▶ _Data section_:
● ● ● ●

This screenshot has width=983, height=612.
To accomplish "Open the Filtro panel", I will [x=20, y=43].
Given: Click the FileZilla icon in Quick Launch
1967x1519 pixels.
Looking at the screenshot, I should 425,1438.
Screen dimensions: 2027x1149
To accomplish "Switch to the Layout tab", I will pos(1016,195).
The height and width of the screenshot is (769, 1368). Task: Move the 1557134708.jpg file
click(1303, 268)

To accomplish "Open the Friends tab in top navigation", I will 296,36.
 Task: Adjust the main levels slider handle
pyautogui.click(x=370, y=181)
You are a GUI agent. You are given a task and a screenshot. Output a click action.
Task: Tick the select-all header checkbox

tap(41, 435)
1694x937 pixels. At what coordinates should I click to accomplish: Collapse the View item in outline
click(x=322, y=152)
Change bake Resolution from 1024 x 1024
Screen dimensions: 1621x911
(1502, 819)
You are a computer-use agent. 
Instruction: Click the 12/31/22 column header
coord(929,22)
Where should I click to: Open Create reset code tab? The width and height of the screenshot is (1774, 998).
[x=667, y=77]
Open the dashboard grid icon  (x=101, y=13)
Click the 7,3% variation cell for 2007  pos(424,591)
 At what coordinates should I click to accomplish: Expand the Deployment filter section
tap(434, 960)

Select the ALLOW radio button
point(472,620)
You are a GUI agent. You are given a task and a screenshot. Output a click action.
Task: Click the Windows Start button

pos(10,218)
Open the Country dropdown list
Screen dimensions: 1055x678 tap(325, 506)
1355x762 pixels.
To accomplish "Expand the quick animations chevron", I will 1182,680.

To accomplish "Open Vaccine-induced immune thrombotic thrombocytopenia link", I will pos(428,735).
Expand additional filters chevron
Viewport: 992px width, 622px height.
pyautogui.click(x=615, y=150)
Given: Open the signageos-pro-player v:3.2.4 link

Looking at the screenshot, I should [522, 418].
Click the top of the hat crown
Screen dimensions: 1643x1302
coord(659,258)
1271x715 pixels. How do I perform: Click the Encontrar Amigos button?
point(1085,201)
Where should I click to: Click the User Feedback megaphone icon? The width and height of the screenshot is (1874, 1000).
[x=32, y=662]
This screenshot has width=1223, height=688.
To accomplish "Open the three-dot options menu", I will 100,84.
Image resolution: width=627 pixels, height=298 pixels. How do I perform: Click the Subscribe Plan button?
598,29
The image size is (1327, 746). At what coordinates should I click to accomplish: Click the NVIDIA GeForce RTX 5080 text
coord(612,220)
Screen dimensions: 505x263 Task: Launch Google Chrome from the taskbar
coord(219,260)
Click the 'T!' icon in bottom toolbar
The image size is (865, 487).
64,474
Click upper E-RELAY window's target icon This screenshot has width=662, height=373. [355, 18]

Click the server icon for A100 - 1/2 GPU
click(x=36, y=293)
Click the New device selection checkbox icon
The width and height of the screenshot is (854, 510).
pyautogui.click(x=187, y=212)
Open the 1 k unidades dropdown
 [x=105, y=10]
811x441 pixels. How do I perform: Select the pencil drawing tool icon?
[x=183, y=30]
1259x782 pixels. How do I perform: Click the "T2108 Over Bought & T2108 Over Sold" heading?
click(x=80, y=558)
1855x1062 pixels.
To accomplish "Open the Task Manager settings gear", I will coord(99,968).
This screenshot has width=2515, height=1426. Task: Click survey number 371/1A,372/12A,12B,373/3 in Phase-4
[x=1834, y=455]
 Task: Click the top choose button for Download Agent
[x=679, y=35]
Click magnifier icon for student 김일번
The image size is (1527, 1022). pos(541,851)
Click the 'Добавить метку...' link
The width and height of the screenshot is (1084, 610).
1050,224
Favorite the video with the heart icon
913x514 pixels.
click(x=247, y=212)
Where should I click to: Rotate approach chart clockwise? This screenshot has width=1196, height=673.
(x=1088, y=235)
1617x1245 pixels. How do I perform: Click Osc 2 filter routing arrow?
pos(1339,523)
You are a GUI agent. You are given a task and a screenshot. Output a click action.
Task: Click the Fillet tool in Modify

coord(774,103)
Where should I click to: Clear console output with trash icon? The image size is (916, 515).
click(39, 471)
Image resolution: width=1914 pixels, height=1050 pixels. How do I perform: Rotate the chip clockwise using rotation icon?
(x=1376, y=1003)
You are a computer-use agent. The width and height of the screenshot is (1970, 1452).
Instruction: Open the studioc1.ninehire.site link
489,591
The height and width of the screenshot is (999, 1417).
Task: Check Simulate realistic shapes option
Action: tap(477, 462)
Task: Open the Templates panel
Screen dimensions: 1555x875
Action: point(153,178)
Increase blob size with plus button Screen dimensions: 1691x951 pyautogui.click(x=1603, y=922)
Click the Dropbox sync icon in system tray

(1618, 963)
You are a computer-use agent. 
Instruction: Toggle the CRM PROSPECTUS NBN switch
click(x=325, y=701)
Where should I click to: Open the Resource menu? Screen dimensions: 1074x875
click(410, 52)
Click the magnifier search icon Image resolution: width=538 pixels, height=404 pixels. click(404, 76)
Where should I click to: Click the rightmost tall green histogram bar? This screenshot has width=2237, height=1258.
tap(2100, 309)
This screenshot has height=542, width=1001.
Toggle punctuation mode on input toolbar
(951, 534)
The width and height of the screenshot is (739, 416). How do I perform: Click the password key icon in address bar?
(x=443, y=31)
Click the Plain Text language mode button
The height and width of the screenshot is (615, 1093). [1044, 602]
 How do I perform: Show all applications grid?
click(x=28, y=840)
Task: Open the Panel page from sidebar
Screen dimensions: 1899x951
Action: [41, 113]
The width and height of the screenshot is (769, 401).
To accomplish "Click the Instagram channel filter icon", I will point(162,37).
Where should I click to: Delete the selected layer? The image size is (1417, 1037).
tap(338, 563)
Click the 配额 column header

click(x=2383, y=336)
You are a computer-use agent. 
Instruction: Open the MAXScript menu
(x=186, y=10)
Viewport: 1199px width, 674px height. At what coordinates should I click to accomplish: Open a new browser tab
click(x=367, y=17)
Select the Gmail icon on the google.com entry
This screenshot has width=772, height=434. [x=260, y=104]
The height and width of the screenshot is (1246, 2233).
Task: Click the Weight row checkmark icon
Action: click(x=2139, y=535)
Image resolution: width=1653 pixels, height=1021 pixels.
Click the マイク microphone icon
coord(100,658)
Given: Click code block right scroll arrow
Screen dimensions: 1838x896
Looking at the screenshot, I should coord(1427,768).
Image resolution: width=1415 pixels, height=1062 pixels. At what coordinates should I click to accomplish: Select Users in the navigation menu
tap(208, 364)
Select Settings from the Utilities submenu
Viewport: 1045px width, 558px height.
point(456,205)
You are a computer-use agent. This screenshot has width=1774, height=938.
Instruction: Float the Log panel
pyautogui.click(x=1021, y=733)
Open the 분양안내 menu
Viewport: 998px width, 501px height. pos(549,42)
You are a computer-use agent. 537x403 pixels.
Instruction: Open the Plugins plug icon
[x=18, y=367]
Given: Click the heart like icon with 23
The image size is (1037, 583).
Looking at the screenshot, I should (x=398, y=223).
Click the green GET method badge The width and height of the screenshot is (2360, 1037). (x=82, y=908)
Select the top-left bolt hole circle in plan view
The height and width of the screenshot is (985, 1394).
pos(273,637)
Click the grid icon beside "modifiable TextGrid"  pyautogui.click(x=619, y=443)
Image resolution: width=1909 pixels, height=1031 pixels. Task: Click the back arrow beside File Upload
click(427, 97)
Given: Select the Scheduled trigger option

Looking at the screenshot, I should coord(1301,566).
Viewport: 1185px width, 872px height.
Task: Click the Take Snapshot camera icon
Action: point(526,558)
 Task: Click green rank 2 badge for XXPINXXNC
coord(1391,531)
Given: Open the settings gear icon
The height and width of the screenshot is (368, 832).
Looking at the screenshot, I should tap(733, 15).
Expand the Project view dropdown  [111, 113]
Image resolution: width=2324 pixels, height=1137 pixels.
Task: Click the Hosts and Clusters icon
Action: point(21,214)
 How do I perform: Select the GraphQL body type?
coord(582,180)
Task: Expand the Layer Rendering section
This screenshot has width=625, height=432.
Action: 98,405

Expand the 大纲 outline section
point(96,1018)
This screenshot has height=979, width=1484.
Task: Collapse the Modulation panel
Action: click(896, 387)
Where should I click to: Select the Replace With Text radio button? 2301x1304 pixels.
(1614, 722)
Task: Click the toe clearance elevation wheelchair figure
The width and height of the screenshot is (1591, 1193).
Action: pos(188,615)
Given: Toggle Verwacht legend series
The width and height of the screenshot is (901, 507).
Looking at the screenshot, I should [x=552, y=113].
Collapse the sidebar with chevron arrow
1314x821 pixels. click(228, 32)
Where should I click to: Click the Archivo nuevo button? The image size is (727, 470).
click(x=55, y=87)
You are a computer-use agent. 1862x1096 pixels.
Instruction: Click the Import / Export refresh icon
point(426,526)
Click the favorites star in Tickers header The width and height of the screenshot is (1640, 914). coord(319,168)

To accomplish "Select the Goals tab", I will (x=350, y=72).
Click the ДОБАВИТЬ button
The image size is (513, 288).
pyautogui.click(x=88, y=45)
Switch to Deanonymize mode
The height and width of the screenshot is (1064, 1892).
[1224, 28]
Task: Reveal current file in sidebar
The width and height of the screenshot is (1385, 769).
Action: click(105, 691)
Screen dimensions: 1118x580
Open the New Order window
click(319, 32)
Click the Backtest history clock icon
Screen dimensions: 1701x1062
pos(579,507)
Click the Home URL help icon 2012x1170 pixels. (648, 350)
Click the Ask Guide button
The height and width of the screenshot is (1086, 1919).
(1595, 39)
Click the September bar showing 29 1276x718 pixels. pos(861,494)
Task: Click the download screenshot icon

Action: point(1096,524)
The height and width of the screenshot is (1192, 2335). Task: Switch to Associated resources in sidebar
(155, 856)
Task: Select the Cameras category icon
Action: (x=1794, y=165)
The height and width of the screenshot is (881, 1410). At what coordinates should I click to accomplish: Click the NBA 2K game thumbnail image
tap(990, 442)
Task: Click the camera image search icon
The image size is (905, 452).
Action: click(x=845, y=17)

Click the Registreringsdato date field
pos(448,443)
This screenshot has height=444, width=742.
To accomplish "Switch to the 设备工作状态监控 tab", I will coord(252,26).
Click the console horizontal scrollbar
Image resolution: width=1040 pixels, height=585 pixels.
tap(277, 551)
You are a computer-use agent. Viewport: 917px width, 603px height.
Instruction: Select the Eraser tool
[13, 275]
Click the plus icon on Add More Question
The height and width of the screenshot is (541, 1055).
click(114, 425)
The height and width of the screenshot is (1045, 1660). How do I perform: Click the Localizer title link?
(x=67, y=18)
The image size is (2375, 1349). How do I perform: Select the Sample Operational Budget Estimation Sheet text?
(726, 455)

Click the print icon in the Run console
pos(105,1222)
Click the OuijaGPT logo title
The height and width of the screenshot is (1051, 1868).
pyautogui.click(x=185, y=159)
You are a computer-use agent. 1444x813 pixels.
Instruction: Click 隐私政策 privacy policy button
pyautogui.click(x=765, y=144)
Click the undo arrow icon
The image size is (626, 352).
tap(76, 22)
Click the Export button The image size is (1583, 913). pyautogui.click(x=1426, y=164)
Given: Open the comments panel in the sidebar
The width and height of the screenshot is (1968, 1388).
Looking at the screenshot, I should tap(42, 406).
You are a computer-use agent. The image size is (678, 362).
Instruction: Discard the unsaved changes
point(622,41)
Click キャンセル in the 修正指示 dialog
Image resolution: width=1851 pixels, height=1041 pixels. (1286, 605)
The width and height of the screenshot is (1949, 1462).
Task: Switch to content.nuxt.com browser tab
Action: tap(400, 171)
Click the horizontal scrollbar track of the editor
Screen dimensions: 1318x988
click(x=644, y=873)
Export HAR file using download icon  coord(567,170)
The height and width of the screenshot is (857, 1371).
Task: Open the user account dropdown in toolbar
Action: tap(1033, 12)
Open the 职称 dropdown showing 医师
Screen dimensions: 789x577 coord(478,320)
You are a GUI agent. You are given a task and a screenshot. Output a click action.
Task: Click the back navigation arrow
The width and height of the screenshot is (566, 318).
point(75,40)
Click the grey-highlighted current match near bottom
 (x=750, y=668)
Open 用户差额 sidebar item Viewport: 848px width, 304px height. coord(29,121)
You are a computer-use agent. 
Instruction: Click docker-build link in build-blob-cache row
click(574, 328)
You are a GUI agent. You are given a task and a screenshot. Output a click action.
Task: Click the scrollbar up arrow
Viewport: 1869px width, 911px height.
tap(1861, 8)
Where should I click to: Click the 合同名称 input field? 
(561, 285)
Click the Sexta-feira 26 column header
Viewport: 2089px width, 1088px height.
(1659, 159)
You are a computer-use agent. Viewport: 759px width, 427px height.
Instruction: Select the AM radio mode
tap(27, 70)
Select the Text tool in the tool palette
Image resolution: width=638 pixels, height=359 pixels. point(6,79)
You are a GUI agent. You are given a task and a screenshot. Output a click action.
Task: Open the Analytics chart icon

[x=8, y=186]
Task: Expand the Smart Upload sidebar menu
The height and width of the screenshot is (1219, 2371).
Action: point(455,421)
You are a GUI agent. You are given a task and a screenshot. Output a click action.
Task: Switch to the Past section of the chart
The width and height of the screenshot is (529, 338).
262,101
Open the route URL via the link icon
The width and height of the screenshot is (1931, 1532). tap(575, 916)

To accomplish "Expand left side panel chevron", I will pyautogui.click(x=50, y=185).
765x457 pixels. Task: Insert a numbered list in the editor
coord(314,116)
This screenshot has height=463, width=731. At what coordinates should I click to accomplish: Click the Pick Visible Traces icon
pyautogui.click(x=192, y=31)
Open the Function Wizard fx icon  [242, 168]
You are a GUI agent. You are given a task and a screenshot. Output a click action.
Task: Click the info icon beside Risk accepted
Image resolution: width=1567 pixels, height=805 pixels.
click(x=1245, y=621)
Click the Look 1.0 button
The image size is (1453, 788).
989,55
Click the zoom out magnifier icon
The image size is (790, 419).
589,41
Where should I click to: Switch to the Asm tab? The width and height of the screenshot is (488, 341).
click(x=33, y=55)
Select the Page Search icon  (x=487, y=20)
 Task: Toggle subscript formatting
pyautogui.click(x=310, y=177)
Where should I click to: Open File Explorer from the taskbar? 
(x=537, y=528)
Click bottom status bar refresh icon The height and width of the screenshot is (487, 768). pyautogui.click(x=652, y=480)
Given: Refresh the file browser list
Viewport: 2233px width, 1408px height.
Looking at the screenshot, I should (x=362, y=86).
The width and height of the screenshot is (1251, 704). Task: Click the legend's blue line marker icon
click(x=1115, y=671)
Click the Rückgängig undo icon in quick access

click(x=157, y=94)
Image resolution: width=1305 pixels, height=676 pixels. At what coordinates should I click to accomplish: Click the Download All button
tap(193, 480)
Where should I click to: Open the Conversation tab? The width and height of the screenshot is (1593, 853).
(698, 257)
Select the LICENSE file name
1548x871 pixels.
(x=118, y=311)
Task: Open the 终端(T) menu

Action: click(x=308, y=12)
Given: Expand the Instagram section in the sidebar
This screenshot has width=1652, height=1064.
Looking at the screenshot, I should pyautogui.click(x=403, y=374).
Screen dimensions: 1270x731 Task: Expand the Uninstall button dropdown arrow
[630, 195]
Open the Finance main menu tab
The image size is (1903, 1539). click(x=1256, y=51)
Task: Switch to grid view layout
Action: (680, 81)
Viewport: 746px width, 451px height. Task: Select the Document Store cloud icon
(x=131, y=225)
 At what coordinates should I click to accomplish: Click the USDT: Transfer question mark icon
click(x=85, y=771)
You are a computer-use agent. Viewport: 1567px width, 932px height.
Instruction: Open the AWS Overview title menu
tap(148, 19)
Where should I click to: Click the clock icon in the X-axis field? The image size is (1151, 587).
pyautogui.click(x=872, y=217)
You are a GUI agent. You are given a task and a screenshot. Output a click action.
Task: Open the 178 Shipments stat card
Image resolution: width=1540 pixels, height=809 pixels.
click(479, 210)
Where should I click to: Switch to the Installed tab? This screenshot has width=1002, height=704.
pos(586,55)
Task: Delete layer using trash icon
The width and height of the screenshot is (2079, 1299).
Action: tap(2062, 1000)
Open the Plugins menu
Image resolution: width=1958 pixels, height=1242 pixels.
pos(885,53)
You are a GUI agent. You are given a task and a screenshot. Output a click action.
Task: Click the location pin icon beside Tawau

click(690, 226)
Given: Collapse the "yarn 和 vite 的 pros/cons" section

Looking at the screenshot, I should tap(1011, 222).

● ● ● ●

After reading through the material, report every line that holds "Instagram".

To accomplish "Click the Instagram channel filter icon", I will point(162,37).
Given: Expand the Instagram section in the sidebar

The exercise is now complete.